Malcolm Gladwell points out that any cost that helps a person out of homelessness is far more cost-effective then just meeting their presumed needs in this fascinating piece. He gives the example of a program in Denver that gives chronic homeless people free apartments because the cost of providing an apartment and a case worker is far cheaper than the housing, medical, and other expenses that come as a result of having them out on the streets. Fellow ChangeEngine author Jasmine Arnold offers another example in her blog about asking versus assuming the needs of homeless people. She cites an article from The Economist profiling a charity called Broadway, which moved 84 percent of their clients off the streets simply by asking individuals what they needed to improve their lives. To quote The Economist piece: “The most efficient way to spend money on the homeless might be to give it to them.”
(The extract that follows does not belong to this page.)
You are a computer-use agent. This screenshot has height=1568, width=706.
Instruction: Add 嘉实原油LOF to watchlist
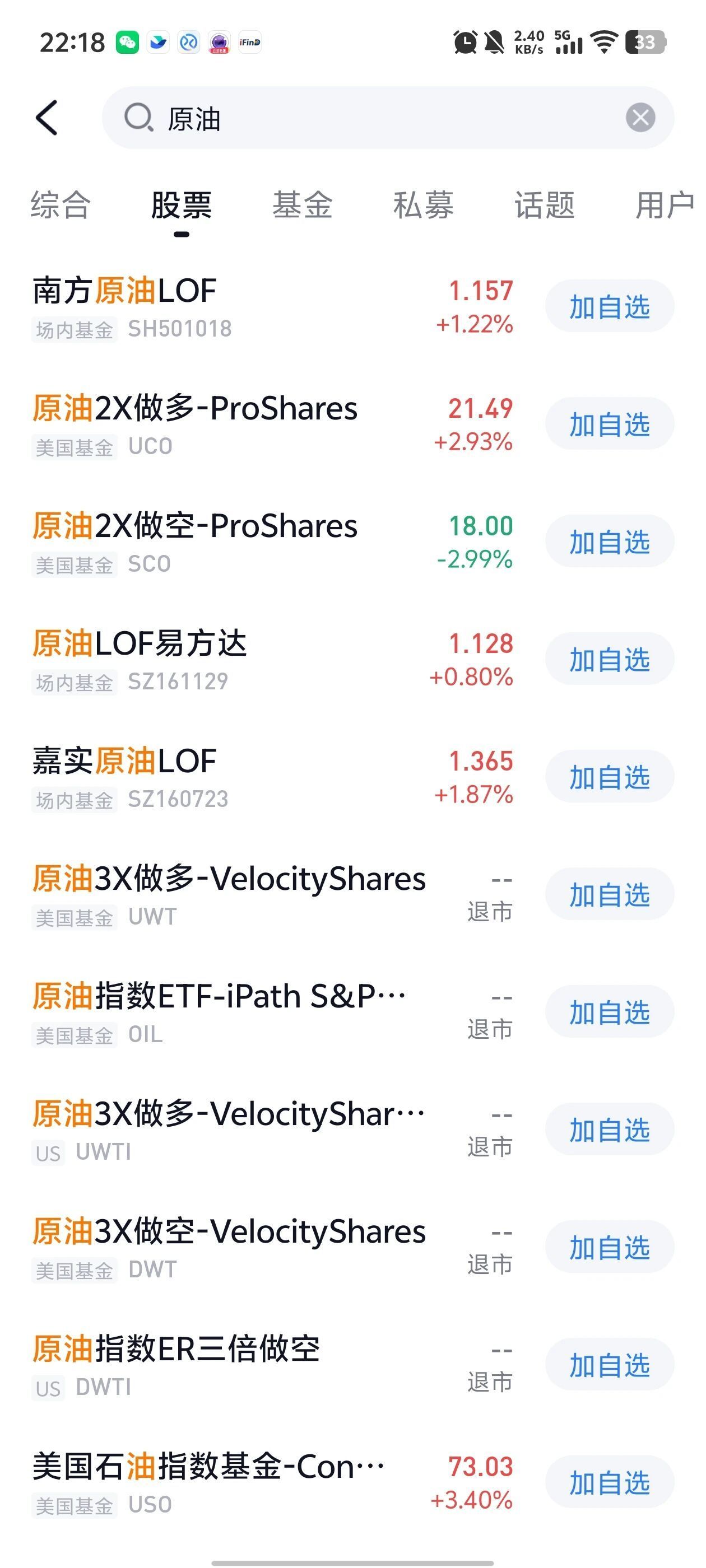(x=609, y=777)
I’d like to challenge the assumption that the way the givers of welfare earmark funds does a better job in lifting people out of poverty than the way the recipients would spend it. As economist  Uwe E. Reinhardt argues, it is in ineffective. If we are looking to maximize the impact on the recipient per dollar we give then we should give money not benefits. Why? We aren’t experts in other people’s needs. What we think people need might be different than their reality but the walls we’ve built around their benefits prevents them from accessing those funds for anything beyond our understanding of what should lift them up from poverty.

Let’s stop defining people’s needs for them. If we’re going to maximize our impact on someone per dollar spent, we’ve got to stop assuming we have the answer and start asking some questions. Let’s stop giving sandwiches and start helping people get the reigns back on their financial futures.